Accordingly, the present invention provides a new method and apparatus whereby casing may be cut and pulled with the string in tension, and whereby the grapples may be placed at virtually any desired location within the casing, allowing multiple attempts to cut and pull the casing on a single trip of the workstring into the wellbore.
Apparatus for cutting and retrieving a casing string in accordance with the present invention preferably include a grapple assembly which is adapted to be insertable into the casing, and which can be actuated to engage the casing at virtually any desired location. The grapple assembly will include a plurality of slips which are adapted to move between a first position wherein the slips do not substantially engage the casing (i.e., the grapple assembly may move longitudinally through the casing), and a second position in which the slips do substantially engage the casing (i.e., the grapple assembly will engage the casing with a minimum of either rotational or longitudinal movement).
The grapple assembly will preferably be rotatably mounted relative to a mandrel assembly which is adapted to be secured to the workstring. A cutting assembly will be operatively coupled to the lower end of the mandrel assembly such that the cutting assembly will be rotatable in response to rotation of the workstring.
In one particularly preferred embodiment, the grapple assembly will include a plurality of slips generally circumferentially arranged around the assembly, which slips will be moved between the engaged and unengaged positions in response to the application of fluid pressure within the workstring. In this one particularly preferred embodiment, the application of such fluid pressure will cause movement of the slips relative to a support member having a generally conical section, and such movement of the slips relative to such support member will cause the slips to engage or disengage the casing.
FIG. 1 illustrates a side, external view of the apparatus of the present invention.
FIG. 2 illustrates a side, partial cutaway view of the cutting and retrieval apparatus illustrated in FIG. 1.
FIG. 3 illustrates a side, partial cutaway view of the upper assembly of the spear showing the relative position of the J-groove and the friction blocks.
FIG. 4 illustrates a side detail view of the grapple slips as mounted on the swivel cone.
FIG. 5 illustrates a side, detail view of the lower sub and wear collar.
FIG. 6 illustrates a side view of the mandrel.
FIG. 7 illustrates a side partial cutaway view of the tool as it would appear when lowered into the wellbore prior to cutting operation.
FIG. 8 illustrates a side view of the tool as it would appear during the cutting operation.
FIG. 9 illustrates a side view of the tool as it would appear during the extraction of the casing.
FIG. 10 illustrates a side, partial cutaway, detail view of the latching assembly of the mandrel sleeve when positioned in the "closed" position.
FIG. 11 illustrates a section view through lines 11--11' in FIG. 10.
FIG. 12 illustrates a side, partial cutaway, detail view of the latching assembly of the mandrel when in the "engaged" position.
FIG. 13 is a section view through lines 13--13' in FIG. 12.

**DATA EXTRACT**
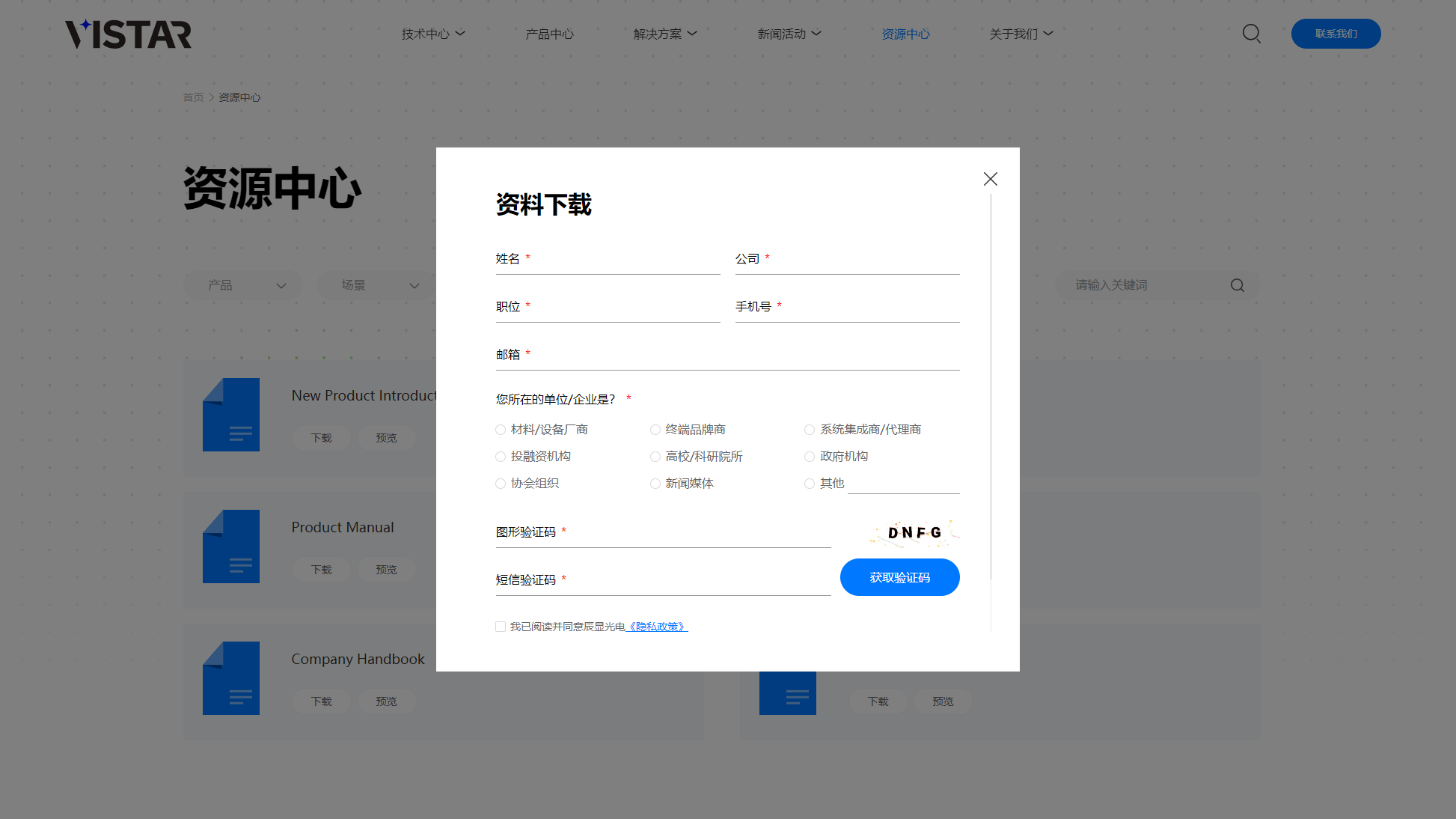Screen dimensions: 1456x819
Task: Click the DNFG captcha image to refresh
Action: [x=914, y=532]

**GOAL 1**
Decide whether each statement below agrees with the patent text on casing cutting, answering yes or no and quoting the deciding words of the text. (a) The cutting assembly is coupled to the upper end of the mandrel assembly. (b) In one particularly preferred embodiment, the slips move in response to fluid pressure within the workstring. (c) FIG. 6 shows a side view of the mandrel.
**GOAL 2**
Write out the part of the patent text on casing cutting starting with "FIG. 9 illustrates" and going on through "in FIG. 10.", substituting "removal" for "extraction".

**REPLY 1**
(a) No: "A cutting assembly will be operatively coupled to the lower end of the mandrel assembly"
(b) Yes: "which slips will be moved between the engaged and unengaged positions in response to the application of fluid pressure within the workstring"
(c) Yes: "FIG. 6 illustrates a side view of the mandrel."

**REPLY 2**
FIG. 9 illustrates a side view of the tool as it would appear during the removal of the casing.
FIG. 10 illustrates a side, partial cutaway, detail view of the latching assembly of the mandrel sleeve when positioned in the "closed" position.
FIG. 11 illustrates a section view through lines 11--11' in FIG. 10.